# Model Selection
Now that we have completed feature engineering, we are ready to start testing our dataset against various algorithms to see which produces the most accurate inferences. As a reminder, this project technically contains **two different models** as we are looking to predict two different values: a binary "yes/no" approval rating and a single-point decimal float between 0.0 and 10.0, more lovingly referred to as the *Biehn Scale*.

For each model we'll be creating, we will be testing **five different types of algorithms** to assess which performs the best. You might be asking the question, "Which algorithm is the best for my situation?" A super strong mathematician might be able to give you a decent answer, but at the end of the day, the truth is simply this: **The algorithm most right for your project is the one that produces the most consistently accurate results!** To that end, we test multiple algorithms instead of settling on a single one.

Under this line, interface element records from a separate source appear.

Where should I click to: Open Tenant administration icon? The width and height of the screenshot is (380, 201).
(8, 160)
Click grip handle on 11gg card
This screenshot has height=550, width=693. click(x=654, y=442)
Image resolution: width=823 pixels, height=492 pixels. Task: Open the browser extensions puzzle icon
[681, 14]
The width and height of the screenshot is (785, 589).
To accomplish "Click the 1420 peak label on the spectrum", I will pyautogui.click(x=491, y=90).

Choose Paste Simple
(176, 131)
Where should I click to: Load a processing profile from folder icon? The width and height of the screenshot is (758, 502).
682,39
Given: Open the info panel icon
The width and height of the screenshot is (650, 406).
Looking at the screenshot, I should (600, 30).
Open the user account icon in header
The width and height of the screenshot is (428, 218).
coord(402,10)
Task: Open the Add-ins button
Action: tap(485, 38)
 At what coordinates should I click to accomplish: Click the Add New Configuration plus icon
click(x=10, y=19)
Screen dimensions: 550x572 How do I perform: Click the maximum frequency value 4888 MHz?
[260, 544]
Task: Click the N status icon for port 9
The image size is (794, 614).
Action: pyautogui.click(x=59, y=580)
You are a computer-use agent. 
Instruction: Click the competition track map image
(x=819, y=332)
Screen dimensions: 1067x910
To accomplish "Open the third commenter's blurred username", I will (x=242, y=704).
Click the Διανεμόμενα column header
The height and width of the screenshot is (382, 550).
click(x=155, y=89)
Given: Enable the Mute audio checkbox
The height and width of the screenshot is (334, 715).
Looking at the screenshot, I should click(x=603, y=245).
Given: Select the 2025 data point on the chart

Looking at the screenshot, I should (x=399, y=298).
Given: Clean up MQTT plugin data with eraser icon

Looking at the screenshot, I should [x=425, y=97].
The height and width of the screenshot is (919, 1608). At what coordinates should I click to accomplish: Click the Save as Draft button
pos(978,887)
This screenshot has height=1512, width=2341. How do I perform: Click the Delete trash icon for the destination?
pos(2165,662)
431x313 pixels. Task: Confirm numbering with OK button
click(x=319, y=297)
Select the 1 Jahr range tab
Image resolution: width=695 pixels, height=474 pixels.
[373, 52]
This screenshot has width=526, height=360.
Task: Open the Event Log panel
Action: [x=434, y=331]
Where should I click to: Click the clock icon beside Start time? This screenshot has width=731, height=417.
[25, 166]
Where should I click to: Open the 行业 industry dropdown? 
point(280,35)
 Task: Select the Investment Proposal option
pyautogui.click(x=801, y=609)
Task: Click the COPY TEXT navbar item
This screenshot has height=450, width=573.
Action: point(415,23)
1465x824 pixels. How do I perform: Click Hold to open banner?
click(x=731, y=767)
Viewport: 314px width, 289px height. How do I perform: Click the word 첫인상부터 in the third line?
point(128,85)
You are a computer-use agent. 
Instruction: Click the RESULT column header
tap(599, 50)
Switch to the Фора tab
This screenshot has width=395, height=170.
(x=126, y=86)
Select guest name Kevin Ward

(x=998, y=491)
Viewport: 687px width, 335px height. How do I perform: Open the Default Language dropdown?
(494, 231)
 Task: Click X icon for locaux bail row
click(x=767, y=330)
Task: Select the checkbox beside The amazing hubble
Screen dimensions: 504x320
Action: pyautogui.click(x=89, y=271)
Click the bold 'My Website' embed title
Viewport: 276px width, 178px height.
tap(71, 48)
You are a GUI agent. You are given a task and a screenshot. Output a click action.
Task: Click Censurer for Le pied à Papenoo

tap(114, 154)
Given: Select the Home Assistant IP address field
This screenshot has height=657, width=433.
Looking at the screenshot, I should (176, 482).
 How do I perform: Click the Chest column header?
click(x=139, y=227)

The goal of this notebook is to assess the results of each of the algorithms. Once we settle on one that seems to produce the best results, then we will create another notebook to formalize the model training process with a full ML pipeline.

## Modeling Strategy
While we already noted that we will be testing out five of each respective algorithm, there are some specific activities we will also need to do when performing the modeling. These things include the following:

- **Hyperparameter Tuning**: In order to ensure each algorithm is performing optimally, we will be performing hyperparameter tuning to seek the ideal hyperparameters for each model.
- **K-Fold Validation**: Because the dataset we will be training against is relatively small, we can't do a typical train-test split like we would with a normally large dataset. Because we want to make the most efficient use of our dataset, we will be using k-fold validation. This processes will shuffle the dataset into little training and validation batches, and this will happen multiple times. The output of this process will allow us to assess the dataset to its fullest extent.
- **Metric Validation**: With the models trained, we will want to ensure they perform effectively be comparing them with proper validation metrics.
- **Feature Scaling (Optional)**: Depending on the algorithm we use, we may or may not need to perform a feature scaling on the dataset.

## Project Setup
Let's go ahead and perform a handful of activities as we prepare start the model selection.

In [1]:
# Importing the necessary Python libraries
import numpy as np
import pandas as pd
from statistics import mean
from sklearn.preprocessing import StandardScaler
from sklearn.model_selection import KFold, GridSearchCV
from sklearn.metrics import accuracy_score, roc_auc_score, f1_score, mean_absolute_error, mean_squared_error, r2_score

# Importing the binary classification algorithms
from sklearn.linear_model import LogisticRegression
from sklearn.naive_bayes import GaussianNB
from sklearn.svm import SVC
from sklearn.ensemble import RandomForestClassifier
# from catboost import CatBoostClassifier

# Importing the regression algorithms
from sklearn.linear_model import LinearRegression
from sklearn.linear_model import Lasso
from sklearn.svm import SVR
from sklearn.ensemble import RandomForestRegressor
# from catboost import CatBoostRegressor

In [2]:
# Importing warnings to suppress warnings
import warnings
warnings.filterwarnings('ignore')

In [3]:
# Loading in the cleaned dataset
df_clean = pd.read_csv('../data/clean/train.csv')

In [4]:
# Dropping the movie name from df_clean
df_clean.drop(columns = ['movie_name'], inplace = True)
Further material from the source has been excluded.